と書いてあり、その後はイベントエリアへアイテムが持ち込めなかったりと先ほど運営の男性が言ったような説明が書かれていた。
「それでは皆様のご健闘を心よりお祈り申し上げます」
そう言い残し、転移の鐘を鳴らし男性は消えていった。互いに知らない者同士なのだろう、ざわざわとするだけで協力するわけでもなく行動するわけでもなくただプレイヤーがそこで立ち止まっていた。
「おーい、とりあえずこっちを見てくれ~」
先程運営の男性が居た方向から声が聞こえる。その場所を見てみればひとりの男性が手を上げ呼び掛けていた。
「とりあえず状況が掴めたってことはいいだろう、イベントの良し悪しは後で語るとして、先に状況を整理しよう」
男性はこの状況になれているのだろう、100人のプレイヤーが居る広場の前で演説を始める。低い声から繰り出される言葉は混乱している周りを自然と落ち着かせるような頼もしさがあった。
「俺はシュタイナー、現在第五の街バルバトに拠点を構えるFlashの副クラン長を務める。この手のゲームだから熟練者や初心者がバランスよく組まれているだろう、その中で嫌味になるだろうが俺はバルバトに到達したトップを走るプレイヤーだと自負している。そして俺はこのイベントで上位を目指したい」
男性の告白に先ほどとは違ったざわめきが起きる。シュタイナーはコホンと言葉を区切ると更に述べる。
「勿論みんなリアルの生活があるだろうから強制は出来ないが、出来る範囲で協力してほしい、そして他に候補が無ければ俺が暫定的にこのチームのリーダーを務めたいがいいか?」
シュタイナーはそう皆に投げかけるとざわめきが起きるが周りからは特に反対意見は出ない、それもそうだろうFlashと言えば今やFWで最も先を行くクランだ。そしてその副クラン長となるとそれは有名で知られているようで、自分の周りでもあれは確かにシュタイナーだ。まじかよと感嘆が零れるように呟くプレイヤーが居た。

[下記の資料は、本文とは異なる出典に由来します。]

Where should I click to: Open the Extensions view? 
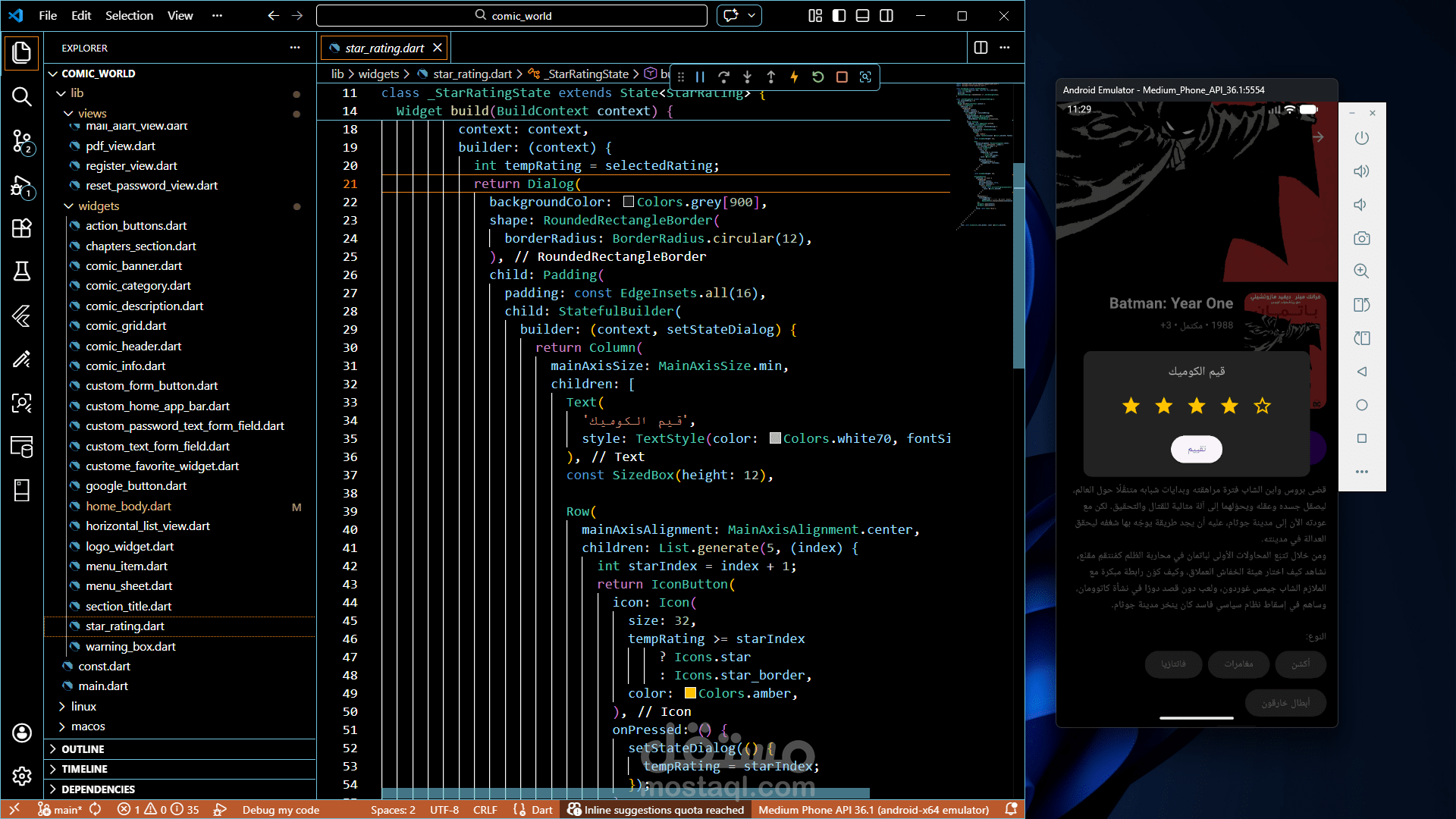pyautogui.click(x=22, y=228)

「よし、とりあえず状況整理だ。まず俺の右手からリーフの街に拠点を構えるプレイヤー、そしてその拠点の生産系プレイヤーと列を作ってくれ、その左にフレックス、リア、キルザと並んでくれ」
パンとシュタイナーが手を叩くと同時にプレイヤーが動く、自分もその流れに合わせてフレックスの一般プレイヤーとして並んだ。
「ふむ、流石に王都以上となると人が少ないな」
列を見てシュタイナーはそういった。自分も周囲を見てみるとリーフが最も列が長く、時点でフレックス、王都となるともう全体の2割程度しかおらず。キルザに至っては二人、バルバトの列は無く今前に立つシュタイナーだけだろう
「こうやって分けられるのは嫌だろうがまずはリーフ、フレックスのプレイヤーはこの広場周辺、近場のモンスター討伐や資材集めをして欲しい、王都……リア以上のプレイヤーは俺の所に集合して今後のスケジュールを確認する。生産プレイヤーはキルザや王都のプレイヤー中心でこの拠点の発展を指揮してほしい」
では解散!と同時に全員散り散りとなる。全員他人同士のようで、親しそうに話すプレイヤーは居ない、皆拠点の外へと足を向ける中
「そこの女性待った!」
シュタイナーの声が響いた。何事かとそのシュタイナーが指したであろう女性プレイヤーを見てみれば先週見たあの姫騎士がシュタイナーの方を向き首を傾げていた。
「私?」
まさか呼ばれとは思っていなかっただろうと予想外そうな感じでシュタイナーに問いかけた。その一部始終をみていた周りのプレイヤー皆いや、あんたしかいないだろう、と心を一致させたのは難しくない
「あんたはまさか姫騎士、いや、こんな言い方は良くないんだろうがまさか俺以外に有名なやつが居るとは」
シュタイナー自身驚いたのであろう、その驚きは先程の演説でも余裕を持った顔を驚愕という言葉で表せる驚きに染まっていた。